Ganz gegenwärtig ist noch die Zeit der Mangelwirtschaft. „Wir konnten gar nicht so viel Gemüse anbauen, wie nötig gewesen wäre. Gezahlt wurde von den Aufkäufern sehr gut, mehr, als es beim Konsum oder in der HO dann kostete. Wir bekamen für einen Kopf Salat, wenn er frühzeitig geerntet werden konnte, eine Mark. Im Laden wurde er dann für 50 Pfennig verkauft!“ Er erinnert sich an Kahnfahrgäste, die sich einmal mit Zwiebeln direkt vom Feld eindeckten. „Eine Frau zog ihren Nylonmantel aus, schüttete Zwiebeln hinein, verknotete ihn und trug den Mantel nun als Zwiebelsack über der Schulter zurück in den Kahn!“
Wegen der bis 1969 fehlenden Straßenanbindung musste auch die Milch der Leiper per Kahn oder Schlitten zur Molkerei nach Lübbenau gebracht werden. Bis morgens sechs Uhr mussten die Milchkannen am Fließ stehen. Der Milchkahn brachte auf dem Rückweg die Magermilch und die Waren für den Dorfkonsum mit. Bei großer Kälte, wenn nichts mehr ging, wurde die Milch bereits im Keller des Spreewaldhotels zentrifugiert und die Sahne für den nächstmöglichen Transport gesammelt. „Wir hatten ganz schön zu tun, damit die Sahne nicht gefror. Sobald es wieder möglich war, kam der Stoßschlitten zum Einsatz. Im Dorf war geregelt wer dann ‚Sahne schaffen‘ musste“, erinnert sich Fritz Pohlenz.

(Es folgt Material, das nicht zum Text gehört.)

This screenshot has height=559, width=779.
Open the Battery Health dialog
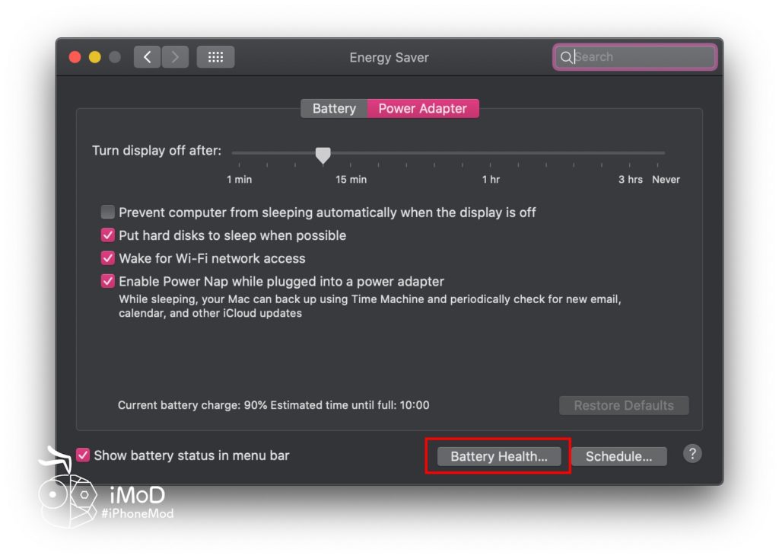click(x=498, y=456)
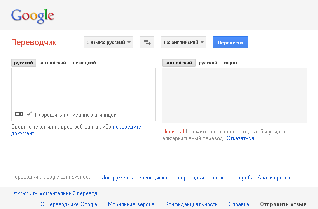Click the Google logo
318x209 pixels.
tap(33, 16)
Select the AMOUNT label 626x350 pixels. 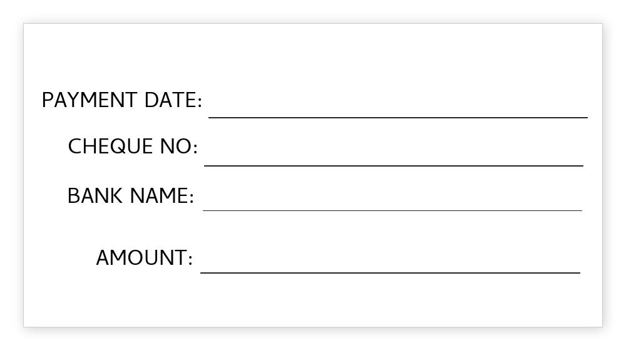coord(144,257)
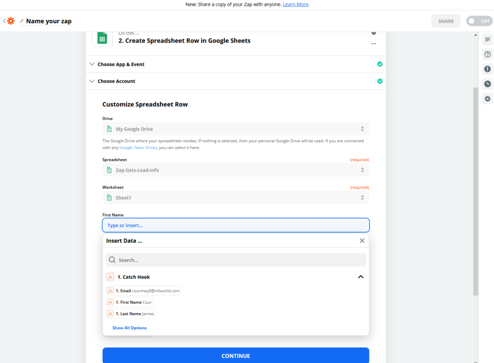
Task: Open the help question mark sidebar icon
Action: (x=487, y=54)
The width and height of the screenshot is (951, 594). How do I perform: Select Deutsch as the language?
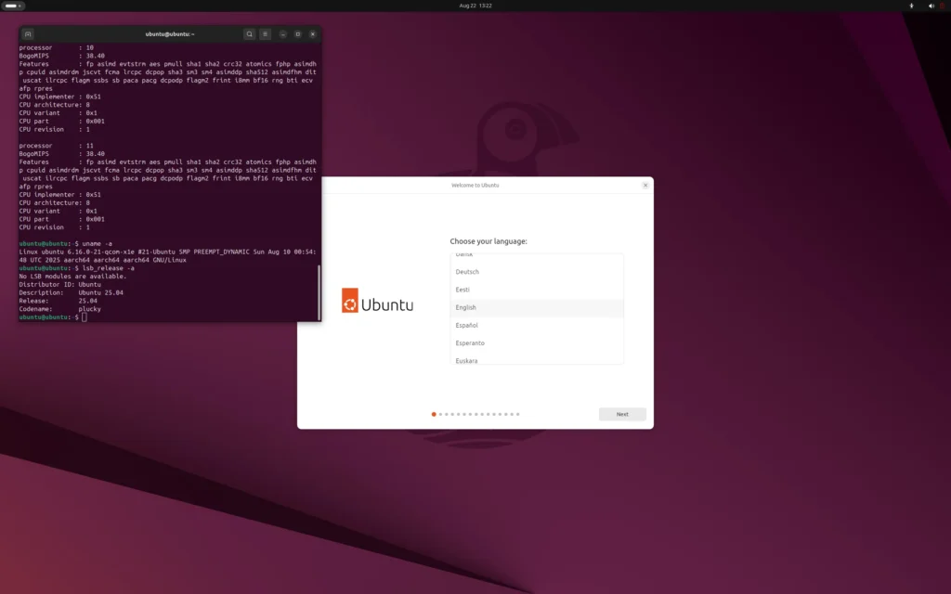tap(537, 271)
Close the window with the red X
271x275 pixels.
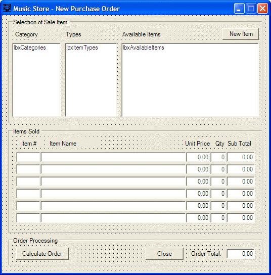click(x=262, y=8)
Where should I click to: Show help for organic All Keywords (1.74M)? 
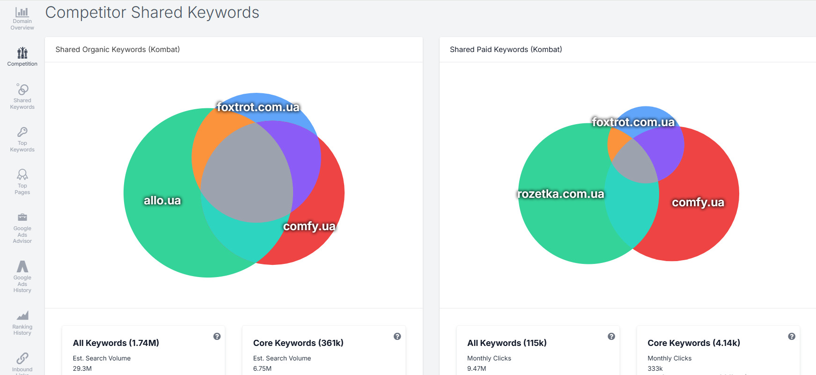[217, 336]
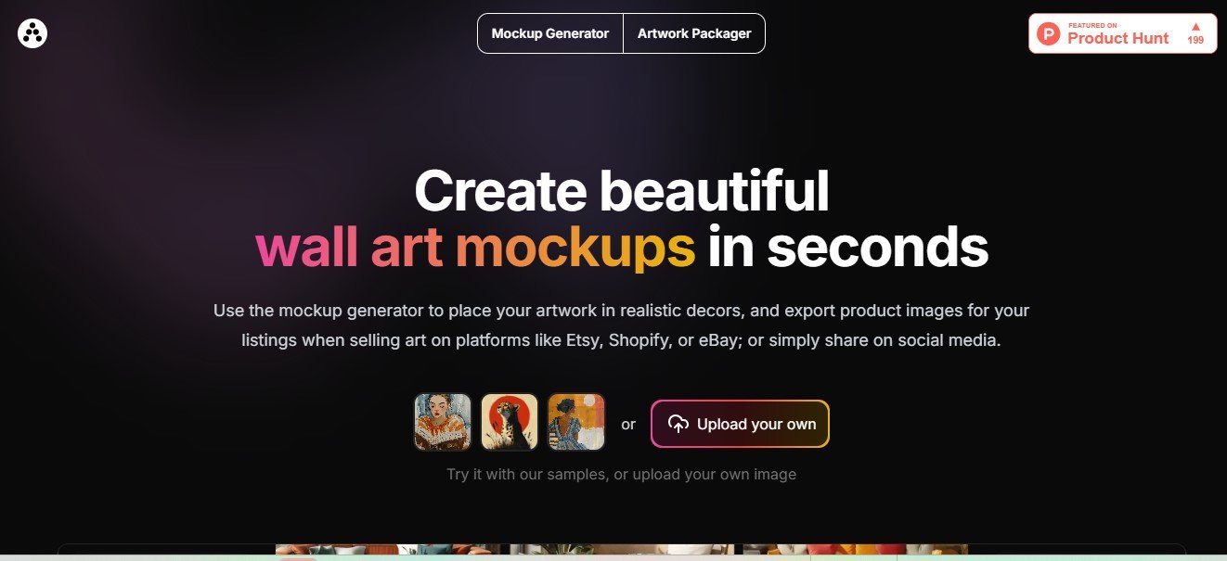This screenshot has height=561, width=1227.
Task: Click the 'Try it with our samples' hint text
Action: 621,474
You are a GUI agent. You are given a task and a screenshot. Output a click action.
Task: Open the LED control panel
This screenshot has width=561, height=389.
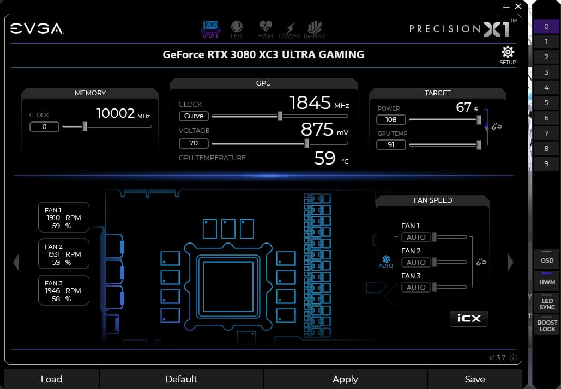[237, 28]
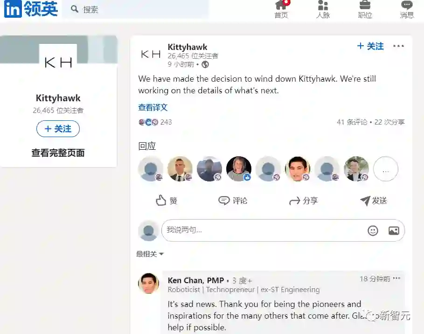Viewport: 424px width, 334px height.
Task: Show more reactions via the ellipsis circle
Action: [386, 169]
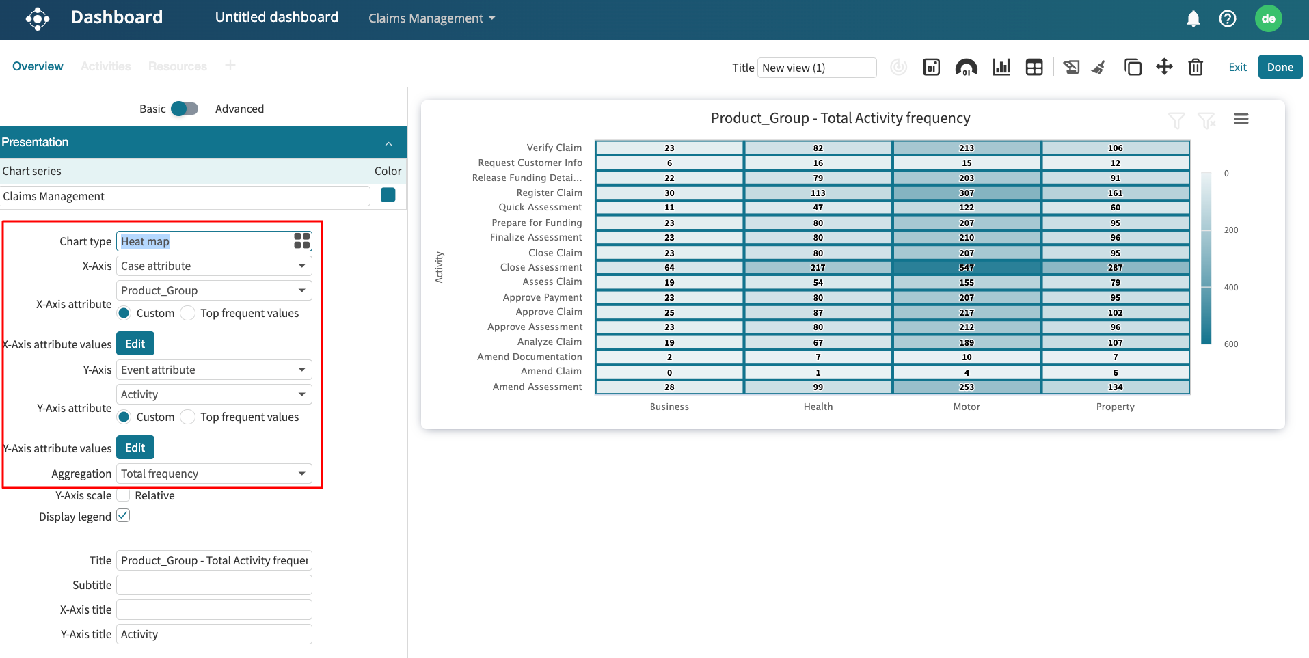This screenshot has width=1309, height=658.
Task: Open the notifications bell
Action: pyautogui.click(x=1193, y=18)
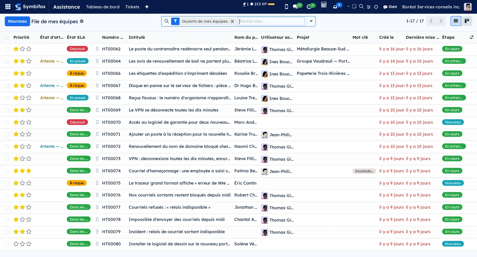Select the checkbox for ticket HT00074
This screenshot has height=257, width=477.
pyautogui.click(x=7, y=171)
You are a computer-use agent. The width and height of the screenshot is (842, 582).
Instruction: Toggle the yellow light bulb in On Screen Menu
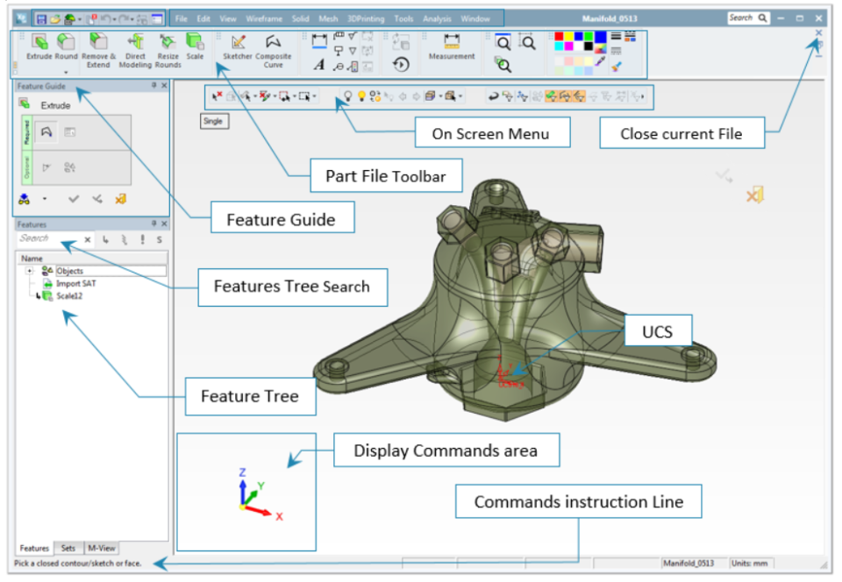point(361,96)
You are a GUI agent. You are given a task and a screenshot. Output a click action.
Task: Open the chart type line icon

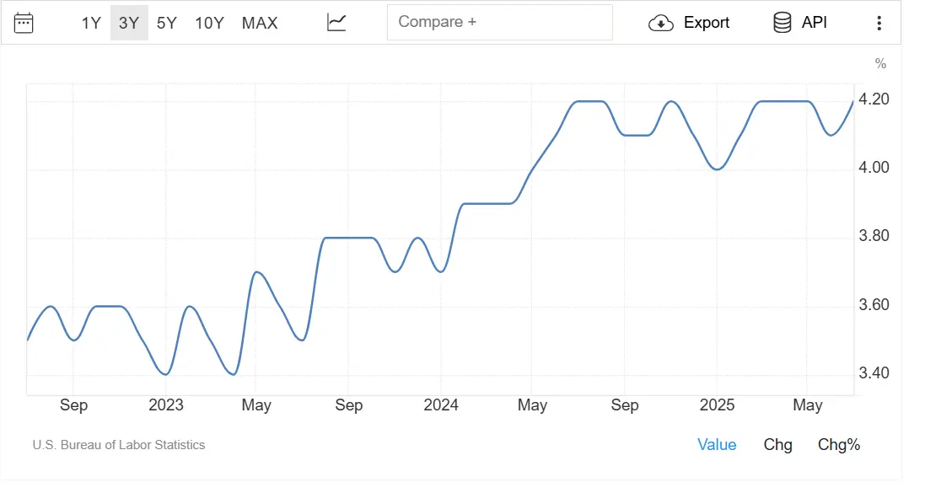(336, 23)
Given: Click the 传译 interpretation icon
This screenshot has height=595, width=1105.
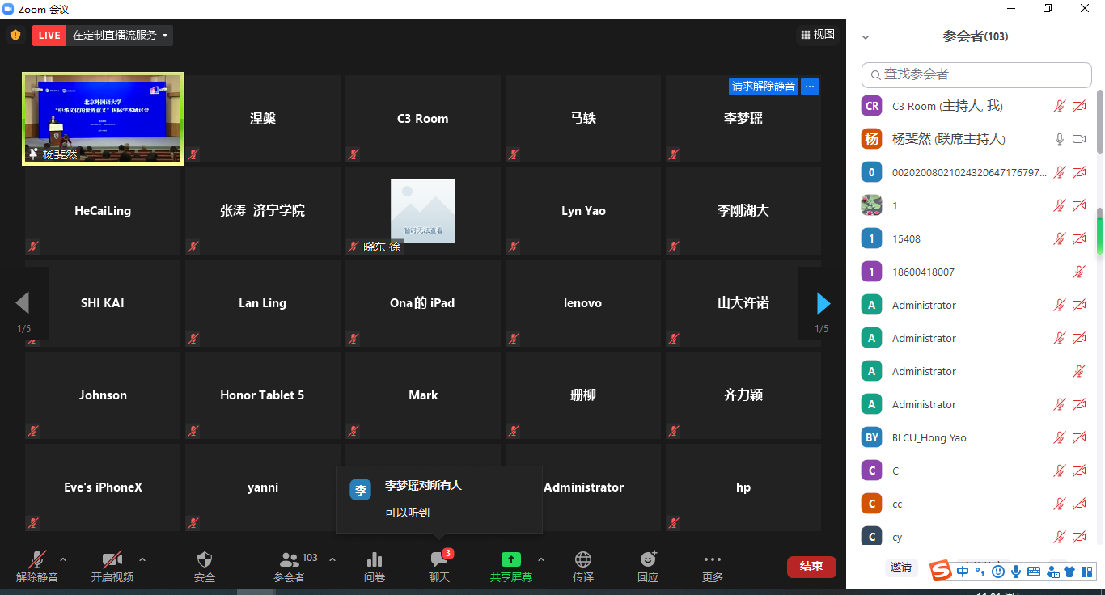Looking at the screenshot, I should pos(583,566).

Drei Mädchen wuchsen bei Fritz und Anneliese Pohlenz auf, was ihnen den Ruf eines „Drei-Mädel-Hauses“ einbrachte. Inzwischen dominiert die Landwirtschaft schon längst nicht mehr den Alltag. Jetzt ist Kleintierhaltung angesagt. „Falls der Fuchs nicht gerade wieder mal den Hühnerstall zur Mördergrube gemacht hat. Letztens hat er 14 Hühner getötet und mitgenommen.“ Aber besonders aufgeregt ist Fritz Pohlenz nicht, wenn er darüber berichtet. Sein Leben ist von Anfang an mit dem Spreewald und seinen Besonderheiten verbunden gewesen, einschließlich der großen Nähe zur Natur und zum Tier.